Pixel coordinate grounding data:
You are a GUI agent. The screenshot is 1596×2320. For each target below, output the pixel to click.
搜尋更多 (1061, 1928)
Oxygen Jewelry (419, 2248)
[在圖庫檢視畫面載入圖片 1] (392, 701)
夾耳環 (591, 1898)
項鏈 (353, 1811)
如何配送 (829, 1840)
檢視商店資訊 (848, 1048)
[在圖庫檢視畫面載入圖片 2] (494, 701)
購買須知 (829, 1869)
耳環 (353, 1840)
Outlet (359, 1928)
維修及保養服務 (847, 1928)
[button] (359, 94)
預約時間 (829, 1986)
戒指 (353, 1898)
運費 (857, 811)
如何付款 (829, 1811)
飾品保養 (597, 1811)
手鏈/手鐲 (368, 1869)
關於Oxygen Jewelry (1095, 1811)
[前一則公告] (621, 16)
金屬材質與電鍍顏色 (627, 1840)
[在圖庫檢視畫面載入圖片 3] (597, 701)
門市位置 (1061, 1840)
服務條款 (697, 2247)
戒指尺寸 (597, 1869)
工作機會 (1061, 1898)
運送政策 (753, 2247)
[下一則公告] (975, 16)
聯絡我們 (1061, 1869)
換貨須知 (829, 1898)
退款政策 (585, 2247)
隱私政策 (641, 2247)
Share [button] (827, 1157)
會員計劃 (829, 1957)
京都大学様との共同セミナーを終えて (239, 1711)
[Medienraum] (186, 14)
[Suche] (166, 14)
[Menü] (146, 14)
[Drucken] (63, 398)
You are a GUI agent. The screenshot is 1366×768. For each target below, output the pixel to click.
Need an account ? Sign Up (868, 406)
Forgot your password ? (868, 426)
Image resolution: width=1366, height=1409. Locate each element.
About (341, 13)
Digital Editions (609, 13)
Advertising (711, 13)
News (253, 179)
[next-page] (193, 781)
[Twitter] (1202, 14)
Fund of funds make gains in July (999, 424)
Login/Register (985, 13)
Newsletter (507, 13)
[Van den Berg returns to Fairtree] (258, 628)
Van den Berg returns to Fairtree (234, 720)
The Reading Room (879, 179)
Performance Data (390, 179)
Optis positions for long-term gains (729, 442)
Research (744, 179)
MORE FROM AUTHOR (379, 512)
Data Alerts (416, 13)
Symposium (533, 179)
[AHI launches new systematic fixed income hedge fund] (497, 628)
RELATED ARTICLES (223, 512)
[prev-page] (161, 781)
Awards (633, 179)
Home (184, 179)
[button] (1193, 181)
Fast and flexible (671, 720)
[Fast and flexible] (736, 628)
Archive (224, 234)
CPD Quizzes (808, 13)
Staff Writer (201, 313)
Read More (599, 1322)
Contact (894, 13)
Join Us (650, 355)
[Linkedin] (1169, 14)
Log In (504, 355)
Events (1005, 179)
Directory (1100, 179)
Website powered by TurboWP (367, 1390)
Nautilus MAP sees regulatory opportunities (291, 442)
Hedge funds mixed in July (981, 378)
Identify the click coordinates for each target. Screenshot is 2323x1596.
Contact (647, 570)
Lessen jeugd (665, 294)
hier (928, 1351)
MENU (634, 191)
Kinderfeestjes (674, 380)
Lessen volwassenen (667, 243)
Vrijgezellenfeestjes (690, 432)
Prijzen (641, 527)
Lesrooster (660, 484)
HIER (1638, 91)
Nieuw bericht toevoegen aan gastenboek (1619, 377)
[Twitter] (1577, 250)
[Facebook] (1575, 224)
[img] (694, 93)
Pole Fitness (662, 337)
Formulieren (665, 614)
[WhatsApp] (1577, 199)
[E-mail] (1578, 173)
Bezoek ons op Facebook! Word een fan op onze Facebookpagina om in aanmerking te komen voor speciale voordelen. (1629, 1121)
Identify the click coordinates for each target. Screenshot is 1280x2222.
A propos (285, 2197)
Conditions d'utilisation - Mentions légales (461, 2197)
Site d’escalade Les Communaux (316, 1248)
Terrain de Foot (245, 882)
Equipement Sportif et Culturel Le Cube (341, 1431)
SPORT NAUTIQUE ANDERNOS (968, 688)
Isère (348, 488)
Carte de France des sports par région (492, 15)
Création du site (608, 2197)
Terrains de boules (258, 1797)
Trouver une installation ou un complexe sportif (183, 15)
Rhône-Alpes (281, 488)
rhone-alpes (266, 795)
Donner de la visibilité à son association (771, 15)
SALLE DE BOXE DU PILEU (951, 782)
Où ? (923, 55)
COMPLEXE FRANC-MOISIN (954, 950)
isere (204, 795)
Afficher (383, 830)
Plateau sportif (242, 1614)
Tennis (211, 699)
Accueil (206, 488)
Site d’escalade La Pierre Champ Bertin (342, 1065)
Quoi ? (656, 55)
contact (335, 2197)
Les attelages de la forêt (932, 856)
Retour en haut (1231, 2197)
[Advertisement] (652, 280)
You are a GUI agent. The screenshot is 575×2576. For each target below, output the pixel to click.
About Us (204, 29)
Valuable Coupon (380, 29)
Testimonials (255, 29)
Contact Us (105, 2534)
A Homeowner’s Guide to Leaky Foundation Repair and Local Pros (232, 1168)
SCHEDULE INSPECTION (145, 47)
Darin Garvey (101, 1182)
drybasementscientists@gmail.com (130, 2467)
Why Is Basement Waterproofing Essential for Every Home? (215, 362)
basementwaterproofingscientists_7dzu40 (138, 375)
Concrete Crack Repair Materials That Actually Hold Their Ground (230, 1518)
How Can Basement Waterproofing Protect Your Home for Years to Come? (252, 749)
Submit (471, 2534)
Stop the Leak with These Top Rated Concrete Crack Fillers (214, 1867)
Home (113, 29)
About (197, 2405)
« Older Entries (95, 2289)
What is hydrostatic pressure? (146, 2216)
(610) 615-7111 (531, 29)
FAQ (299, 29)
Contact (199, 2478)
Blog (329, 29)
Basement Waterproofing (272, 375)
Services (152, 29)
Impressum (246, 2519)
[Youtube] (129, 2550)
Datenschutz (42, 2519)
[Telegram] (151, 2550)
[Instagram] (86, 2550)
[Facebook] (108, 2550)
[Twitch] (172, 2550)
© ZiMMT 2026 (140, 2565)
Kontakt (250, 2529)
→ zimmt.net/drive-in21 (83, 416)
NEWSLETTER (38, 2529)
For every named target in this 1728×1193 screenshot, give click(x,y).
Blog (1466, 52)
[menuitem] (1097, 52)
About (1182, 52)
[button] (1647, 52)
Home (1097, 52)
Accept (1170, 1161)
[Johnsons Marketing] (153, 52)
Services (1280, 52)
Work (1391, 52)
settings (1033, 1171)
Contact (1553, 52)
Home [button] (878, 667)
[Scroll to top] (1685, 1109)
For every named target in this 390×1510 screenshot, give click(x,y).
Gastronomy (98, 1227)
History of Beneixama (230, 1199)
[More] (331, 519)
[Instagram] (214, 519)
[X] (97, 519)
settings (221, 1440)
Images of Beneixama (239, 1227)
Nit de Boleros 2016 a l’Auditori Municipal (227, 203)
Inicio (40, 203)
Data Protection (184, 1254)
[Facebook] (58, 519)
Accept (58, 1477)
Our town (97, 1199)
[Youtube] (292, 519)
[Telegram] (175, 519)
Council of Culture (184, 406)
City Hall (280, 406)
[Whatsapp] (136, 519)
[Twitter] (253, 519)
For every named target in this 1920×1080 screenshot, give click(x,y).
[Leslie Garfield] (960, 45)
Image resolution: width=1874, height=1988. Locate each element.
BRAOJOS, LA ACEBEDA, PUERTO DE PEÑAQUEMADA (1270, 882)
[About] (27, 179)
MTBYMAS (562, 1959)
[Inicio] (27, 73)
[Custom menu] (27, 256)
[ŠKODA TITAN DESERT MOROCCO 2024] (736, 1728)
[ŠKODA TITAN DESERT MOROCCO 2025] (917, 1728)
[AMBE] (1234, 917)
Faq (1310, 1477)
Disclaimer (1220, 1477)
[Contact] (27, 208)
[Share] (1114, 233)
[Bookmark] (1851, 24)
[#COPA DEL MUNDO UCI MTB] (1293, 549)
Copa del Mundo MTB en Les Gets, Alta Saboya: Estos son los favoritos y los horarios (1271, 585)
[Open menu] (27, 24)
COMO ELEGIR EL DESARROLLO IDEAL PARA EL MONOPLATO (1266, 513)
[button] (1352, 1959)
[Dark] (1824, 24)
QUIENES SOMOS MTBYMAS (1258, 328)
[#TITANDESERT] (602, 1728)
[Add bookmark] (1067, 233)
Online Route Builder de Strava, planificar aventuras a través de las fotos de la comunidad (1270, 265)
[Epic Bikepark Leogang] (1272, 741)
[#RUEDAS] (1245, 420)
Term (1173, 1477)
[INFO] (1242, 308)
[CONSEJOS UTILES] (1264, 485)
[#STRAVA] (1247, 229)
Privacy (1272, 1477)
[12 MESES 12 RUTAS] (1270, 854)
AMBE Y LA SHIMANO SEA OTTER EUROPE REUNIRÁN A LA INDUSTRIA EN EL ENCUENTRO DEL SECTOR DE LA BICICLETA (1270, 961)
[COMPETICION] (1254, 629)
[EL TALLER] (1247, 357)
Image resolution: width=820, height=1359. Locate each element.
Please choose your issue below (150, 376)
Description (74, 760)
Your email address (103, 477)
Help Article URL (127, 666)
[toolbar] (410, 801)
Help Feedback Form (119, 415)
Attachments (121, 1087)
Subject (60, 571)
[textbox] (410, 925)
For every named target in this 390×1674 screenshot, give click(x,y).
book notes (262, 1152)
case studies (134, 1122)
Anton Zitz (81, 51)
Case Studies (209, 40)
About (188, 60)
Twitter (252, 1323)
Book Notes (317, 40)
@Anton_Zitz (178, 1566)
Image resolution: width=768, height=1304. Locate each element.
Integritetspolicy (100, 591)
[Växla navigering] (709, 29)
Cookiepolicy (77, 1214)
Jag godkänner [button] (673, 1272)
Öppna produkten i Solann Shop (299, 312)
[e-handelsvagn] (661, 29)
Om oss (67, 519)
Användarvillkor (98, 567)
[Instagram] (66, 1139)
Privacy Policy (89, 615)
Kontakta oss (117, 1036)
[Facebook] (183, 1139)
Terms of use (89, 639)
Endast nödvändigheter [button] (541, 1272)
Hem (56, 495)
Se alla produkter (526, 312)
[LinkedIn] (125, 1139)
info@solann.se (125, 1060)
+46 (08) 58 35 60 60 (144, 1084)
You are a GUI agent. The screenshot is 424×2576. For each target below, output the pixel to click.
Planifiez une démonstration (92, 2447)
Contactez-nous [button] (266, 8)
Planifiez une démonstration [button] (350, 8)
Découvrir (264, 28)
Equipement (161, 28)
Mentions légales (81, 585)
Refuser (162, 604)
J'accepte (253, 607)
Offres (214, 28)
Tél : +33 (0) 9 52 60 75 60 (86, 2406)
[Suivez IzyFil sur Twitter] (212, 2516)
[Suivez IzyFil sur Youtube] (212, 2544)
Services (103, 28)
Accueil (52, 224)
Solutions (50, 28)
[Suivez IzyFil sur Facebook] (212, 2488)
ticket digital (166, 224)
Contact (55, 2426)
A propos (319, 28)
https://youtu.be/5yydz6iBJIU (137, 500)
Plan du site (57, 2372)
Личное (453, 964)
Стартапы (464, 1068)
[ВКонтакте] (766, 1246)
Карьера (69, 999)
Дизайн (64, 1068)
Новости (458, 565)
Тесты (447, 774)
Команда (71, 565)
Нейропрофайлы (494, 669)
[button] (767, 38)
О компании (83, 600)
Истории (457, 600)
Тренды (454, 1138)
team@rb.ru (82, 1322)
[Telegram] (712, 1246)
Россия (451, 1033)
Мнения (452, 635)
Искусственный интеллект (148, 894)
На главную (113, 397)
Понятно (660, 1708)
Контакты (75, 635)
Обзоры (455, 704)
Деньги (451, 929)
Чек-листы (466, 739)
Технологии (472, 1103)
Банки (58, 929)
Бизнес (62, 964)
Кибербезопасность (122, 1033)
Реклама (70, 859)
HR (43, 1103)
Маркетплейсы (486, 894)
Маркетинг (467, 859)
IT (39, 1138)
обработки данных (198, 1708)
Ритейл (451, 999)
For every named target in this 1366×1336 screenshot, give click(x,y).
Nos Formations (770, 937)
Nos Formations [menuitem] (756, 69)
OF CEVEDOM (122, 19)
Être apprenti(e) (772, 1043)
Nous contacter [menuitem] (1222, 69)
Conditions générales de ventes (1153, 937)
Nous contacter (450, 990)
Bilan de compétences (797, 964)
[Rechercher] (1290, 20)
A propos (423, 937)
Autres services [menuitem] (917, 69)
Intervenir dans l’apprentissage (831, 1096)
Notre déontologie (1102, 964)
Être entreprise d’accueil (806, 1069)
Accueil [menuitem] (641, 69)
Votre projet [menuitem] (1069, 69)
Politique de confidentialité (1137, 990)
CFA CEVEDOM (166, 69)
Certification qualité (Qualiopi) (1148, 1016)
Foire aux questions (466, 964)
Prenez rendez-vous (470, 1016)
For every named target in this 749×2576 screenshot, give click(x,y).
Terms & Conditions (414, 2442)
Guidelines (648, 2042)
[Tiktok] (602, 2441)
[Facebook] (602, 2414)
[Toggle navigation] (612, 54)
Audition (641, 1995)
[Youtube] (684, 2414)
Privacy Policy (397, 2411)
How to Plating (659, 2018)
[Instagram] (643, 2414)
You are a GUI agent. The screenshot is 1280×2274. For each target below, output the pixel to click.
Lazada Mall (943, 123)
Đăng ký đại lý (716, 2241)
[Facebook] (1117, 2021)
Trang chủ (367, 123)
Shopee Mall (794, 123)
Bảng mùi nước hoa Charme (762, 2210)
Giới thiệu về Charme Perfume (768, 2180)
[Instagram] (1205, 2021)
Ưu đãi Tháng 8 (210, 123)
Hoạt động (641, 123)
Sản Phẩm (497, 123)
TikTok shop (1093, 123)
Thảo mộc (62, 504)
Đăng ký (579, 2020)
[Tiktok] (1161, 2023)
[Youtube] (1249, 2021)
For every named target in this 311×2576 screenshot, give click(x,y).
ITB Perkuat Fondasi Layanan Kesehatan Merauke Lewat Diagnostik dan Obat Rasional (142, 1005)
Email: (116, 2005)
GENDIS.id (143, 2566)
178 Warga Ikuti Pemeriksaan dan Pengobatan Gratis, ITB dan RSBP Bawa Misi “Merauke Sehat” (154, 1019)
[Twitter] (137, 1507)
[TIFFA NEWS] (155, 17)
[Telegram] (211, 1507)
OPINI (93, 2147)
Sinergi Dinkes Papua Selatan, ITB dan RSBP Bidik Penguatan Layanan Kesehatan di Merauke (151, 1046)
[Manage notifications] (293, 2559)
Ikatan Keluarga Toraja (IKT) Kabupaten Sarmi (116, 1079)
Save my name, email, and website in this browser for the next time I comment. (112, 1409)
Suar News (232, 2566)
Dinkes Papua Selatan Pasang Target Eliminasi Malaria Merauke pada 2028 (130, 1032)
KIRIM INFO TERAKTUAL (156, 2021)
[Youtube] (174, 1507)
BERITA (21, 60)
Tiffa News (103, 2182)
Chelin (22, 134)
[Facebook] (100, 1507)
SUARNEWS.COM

▶ **TASK BRIEF**: All lines above that contain the word "Merauke" are to be copied.

▶ **RESPONSE AREA**:
ITB Perkuat Fondasi Layanan Kesehatan Merauke Lewat Diagnostik dan Obat Rasional (142, 1005)
178 Warga Ikuti Pemeriksaan dan Pengobatan Gratis, ITB dan RSBP Bawa Misi “Merauke Sehat” (154, 1019)
Sinergi Dinkes Papua Selatan, ITB dan RSBP Bidik Penguatan Layanan Kesehatan di Merauke (151, 1046)
Dinkes Papua Selatan Pasang Target Eliminasi Malaria Merauke pada 2028 (130, 1032)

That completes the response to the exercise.